SSI Event Encourages Sports Fans to Embrace Life Over Logo (with VIDEO)
by Ashley Grimmer
The Sports and Society Initiative partnered with the parents' organization Life Over Logo to host an event Oct. 29 addressing the negative impacts of social media on the mental health of student-athletes.
Mothers of football players from across divisions spoke on a panel about what toxic social media messaging means from a mother’s perspective and how this is an issue that has been overlooked for too long.
- Amanda Babb, mother of Ohio State football captain Kam Babb
- Shona Burr, mother of Kalamazoo College football player Ian Burr
- Rykesha Cowan, mother of Ohio State football player Jacolbe Cowan
- Monica Daniels, mother of Ohio State football player Paris Johnson
- Kristina Miller, mother of Ohio State football player Harry Miller
- Stacy Wray, organizer and mother of Buckeye football graduate Max Wray, now of Colorado College
“No athlete is ever going to play a perfect game,” Wray said. “As moms, we have an ongoing conversation that what we love about our players being student-athletes is what they learn by making mistakes.”

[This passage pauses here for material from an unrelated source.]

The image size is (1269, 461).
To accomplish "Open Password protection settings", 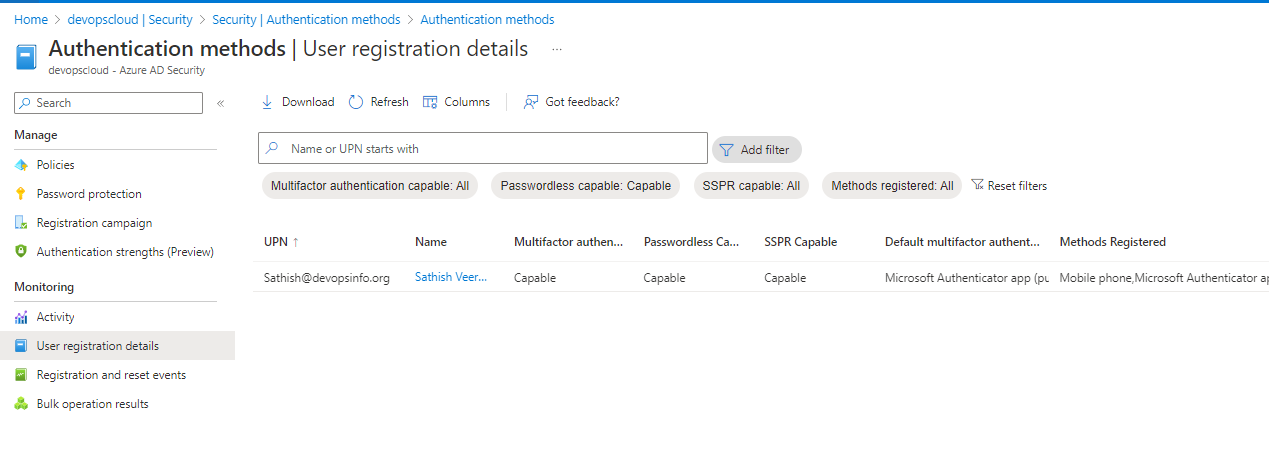I will pos(88,194).
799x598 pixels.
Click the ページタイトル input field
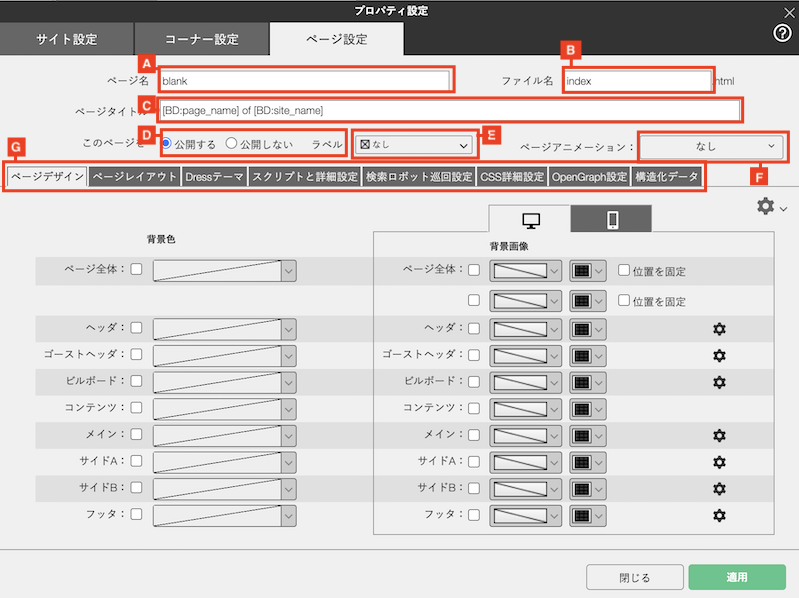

Having student-athletes stay off of social media is what many people suggest to avoid the harsh criticism and hurtful social media messages.
“Student-athletes are now faced with ‘I just have to turn off my social media, I can’t handle this,’” Wray said. “You are 19, 20 years old, you’ve grown up with social media, and now your only way to protect yourself is to completely disconnect?”
Instead, Life over Logo is seeking to spark the conversation, protect mental health and find solutions to the issue instead of just telling student-athletes to disconnect.
The group also heard from:
- Lori Holtmann, wife of Ohio State coach Chris Holtmann, speaking about how the team coped with vitriolic messaging sent in March to Buckeye forward E.J. Liddell;
- Julie DiCaro of Deadspin, who has mounted her own challenges to social media hate, and
- Ohio State sports psychologist Chelsi Day
Later in the event, attendees broke off into small groups led by Ohio State sports psychologists Logan Hartnell and Charron Sumler to discuss how they can bring light to these issues and create solutions.
Takeaways include pressing the issue and bringing the conversation to the forefront of people’s minds as well as encouraging journalists to bring the topic to light and displaying model behavior for how people should interact on social media.
“We need to bring the hidden things to light,” Wray said. “How can we be more accountable for what we say?”